BEGIN Items

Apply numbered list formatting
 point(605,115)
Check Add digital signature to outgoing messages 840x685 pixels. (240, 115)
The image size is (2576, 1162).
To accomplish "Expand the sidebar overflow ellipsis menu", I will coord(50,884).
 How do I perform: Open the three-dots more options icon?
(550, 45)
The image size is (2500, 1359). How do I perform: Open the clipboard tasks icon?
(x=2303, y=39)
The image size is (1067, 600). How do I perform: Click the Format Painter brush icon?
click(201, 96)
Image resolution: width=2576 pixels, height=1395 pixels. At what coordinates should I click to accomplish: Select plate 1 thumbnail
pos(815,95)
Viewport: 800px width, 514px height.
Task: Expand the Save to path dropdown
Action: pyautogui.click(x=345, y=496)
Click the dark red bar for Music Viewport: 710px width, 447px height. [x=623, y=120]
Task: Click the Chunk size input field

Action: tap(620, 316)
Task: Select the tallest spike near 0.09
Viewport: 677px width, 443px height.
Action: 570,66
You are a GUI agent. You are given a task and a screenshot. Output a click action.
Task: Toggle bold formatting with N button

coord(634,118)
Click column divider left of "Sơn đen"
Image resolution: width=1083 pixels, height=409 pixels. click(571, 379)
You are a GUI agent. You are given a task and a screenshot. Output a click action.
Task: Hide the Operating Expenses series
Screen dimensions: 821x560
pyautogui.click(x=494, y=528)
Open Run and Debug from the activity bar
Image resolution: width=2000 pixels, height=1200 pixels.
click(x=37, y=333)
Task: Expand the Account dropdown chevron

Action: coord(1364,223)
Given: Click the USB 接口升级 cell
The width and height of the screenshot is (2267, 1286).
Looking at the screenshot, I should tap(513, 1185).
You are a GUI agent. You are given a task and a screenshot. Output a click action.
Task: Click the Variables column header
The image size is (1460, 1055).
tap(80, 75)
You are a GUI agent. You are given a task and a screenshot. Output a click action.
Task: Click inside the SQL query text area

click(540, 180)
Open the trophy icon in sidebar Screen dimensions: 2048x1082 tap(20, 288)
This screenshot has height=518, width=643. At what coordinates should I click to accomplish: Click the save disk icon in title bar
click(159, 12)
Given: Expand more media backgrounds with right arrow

END Items

• [Challenge]: Update the material above by replacing every "GUI agent" with "screen assistant", keeping everything else unchanged.

• [Written reply]:
Apply numbered list formatting
 point(605,115)
Check Add digital signature to outgoing messages 840x685 pixels. (240, 115)
The image size is (2576, 1162).
To accomplish "Expand the sidebar overflow ellipsis menu", I will coord(50,884).
 How do I perform: Open the three-dots more options icon?
(550, 45)
The image size is (2500, 1359). How do I perform: Open the clipboard tasks icon?
(x=2303, y=39)
The image size is (1067, 600). How do I perform: Click the Format Painter brush icon?
click(201, 96)
Image resolution: width=2576 pixels, height=1395 pixels. At what coordinates should I click to accomplish: Select plate 1 thumbnail
pos(815,95)
Viewport: 800px width, 514px height.
Task: Expand the Save to path dropdown
Action: pyautogui.click(x=345, y=496)
Click the dark red bar for Music Viewport: 710px width, 447px height. [x=623, y=120]
Task: Click the Chunk size input field

Action: tap(620, 316)
Task: Select the tallest spike near 0.09
Viewport: 677px width, 443px height.
Action: 570,66
You are a screen assistant. You are given a task and a screenshot. Output a click action.
Task: Toggle bold formatting with N button

coord(634,118)
Click column divider left of "Sơn đen"
Image resolution: width=1083 pixels, height=409 pixels. click(571, 379)
You are a screen assistant. You are given a task and a screenshot. Output a click action.
Task: Hide the Operating Expenses series
Screen dimensions: 821x560
pyautogui.click(x=494, y=528)
Open Run and Debug from the activity bar
Image resolution: width=2000 pixels, height=1200 pixels.
click(x=37, y=333)
Task: Expand the Account dropdown chevron

Action: coord(1364,223)
Given: Click the USB 接口升级 cell
The width and height of the screenshot is (2267, 1286).
Looking at the screenshot, I should tap(513, 1185).
You are a screen assistant. You are given a task and a screenshot. Output a click action.
Task: Click the Variables column header
The image size is (1460, 1055).
tap(80, 75)
You are a screen assistant. You are given a task and a screenshot. Output a click action.
Task: Click inside the SQL query text area

click(540, 180)
Open the trophy icon in sidebar Screen dimensions: 2048x1082 tap(20, 288)
This screenshot has height=518, width=643. At what coordinates should I click to accomplish: Click the save disk icon in title bar
click(159, 12)
Given: Expand more media backgrounds with right arrow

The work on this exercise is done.